Management Incentive Compensation Plan

The participation points are awarded based on the length of service and level of responsibility of the named executive and the Partnership’s desire to retain the named executives, which is in the long-term best interest of the Partnership. In general, the largest awards were granted to the CEO and CFO, who were the most senior participants in the plan and each of whom had more than 25 years service with the Partnership and lesser awards were granted to the remaining participants, based upon their level of responsibility and length of service, without using a fixed formula to set such awards. No additional participation points were awarded in fiscal 2011.

In fiscal 2011, $92,225 was paid to the named executive officers under the Management Incentive Compensation Plan as indicated in the following chart:

 

     Fiscal 2011     Management Incentive  

Name

   Points      Percentage     Payments  

Daniel Donovan

     300         29.3     38,175   

Richard Ambury

     235         22.9        29,903   

Steven Goldman

     150         14.6        19,087   

Richard Oakley

     40         3.9        5,090   

Other Plan Participants

     300         29.3        38,175   
  

 

 

    

 

 

   

 

 

 

Total

     1,025         100.0     130,430   
  

 

 

    

 

 

   

 

 

 

Retirement and Health Benefits

There were no changes to the retirement and health benefits applicable to the named executive officers in fiscal 2011.
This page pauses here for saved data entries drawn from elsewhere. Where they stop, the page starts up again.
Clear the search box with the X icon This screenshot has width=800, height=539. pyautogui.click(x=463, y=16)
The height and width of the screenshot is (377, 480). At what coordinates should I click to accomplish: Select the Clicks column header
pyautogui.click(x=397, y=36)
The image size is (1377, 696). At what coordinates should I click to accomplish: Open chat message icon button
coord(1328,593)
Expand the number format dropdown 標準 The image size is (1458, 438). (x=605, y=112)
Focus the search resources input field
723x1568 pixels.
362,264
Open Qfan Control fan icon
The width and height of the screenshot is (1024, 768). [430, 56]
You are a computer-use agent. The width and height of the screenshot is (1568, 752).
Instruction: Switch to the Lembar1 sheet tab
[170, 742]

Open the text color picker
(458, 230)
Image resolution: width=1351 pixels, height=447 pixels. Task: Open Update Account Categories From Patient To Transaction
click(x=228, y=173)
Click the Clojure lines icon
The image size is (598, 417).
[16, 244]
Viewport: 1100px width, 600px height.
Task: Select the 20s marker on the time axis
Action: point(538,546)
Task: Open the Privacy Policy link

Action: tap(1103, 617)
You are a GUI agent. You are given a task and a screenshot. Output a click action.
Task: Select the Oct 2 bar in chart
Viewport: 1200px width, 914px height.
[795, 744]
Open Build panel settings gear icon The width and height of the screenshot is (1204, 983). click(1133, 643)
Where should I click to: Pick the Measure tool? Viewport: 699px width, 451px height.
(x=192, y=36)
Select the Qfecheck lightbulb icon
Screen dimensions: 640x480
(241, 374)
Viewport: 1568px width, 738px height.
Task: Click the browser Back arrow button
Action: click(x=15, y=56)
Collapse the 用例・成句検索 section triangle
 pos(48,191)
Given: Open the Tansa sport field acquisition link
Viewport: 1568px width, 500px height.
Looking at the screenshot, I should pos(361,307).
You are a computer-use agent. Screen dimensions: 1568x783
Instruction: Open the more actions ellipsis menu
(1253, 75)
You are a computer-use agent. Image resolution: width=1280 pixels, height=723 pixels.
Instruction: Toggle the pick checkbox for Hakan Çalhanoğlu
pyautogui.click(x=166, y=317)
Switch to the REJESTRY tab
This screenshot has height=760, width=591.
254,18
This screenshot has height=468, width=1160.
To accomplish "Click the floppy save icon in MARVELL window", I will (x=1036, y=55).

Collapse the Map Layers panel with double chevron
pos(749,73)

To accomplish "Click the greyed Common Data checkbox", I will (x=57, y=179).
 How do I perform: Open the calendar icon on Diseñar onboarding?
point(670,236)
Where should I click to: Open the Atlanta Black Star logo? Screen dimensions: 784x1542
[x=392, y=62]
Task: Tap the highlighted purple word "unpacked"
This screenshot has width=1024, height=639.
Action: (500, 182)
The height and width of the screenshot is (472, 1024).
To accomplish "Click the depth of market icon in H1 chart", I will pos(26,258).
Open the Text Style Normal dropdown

Employment Contracts and Severance Agreements

Agreement with Daniel P. Donovan

The Partnership entered into an employment agreement on November 8, 2010 with Mr. Donovan effective as of June 1, 2010. Mr. Donovan’s employment agreement is for a term of three-years unless otherwise terminated in accordance with the employment agreement. Mr. Donovan will serve as President and Chief Executive Officer of the Partnership and its subsidiaries. The employment agreement provides for one year’s salary as severance if Mr. Donovan’s employment is terminated without cause or by Mr. Donovan for good reason.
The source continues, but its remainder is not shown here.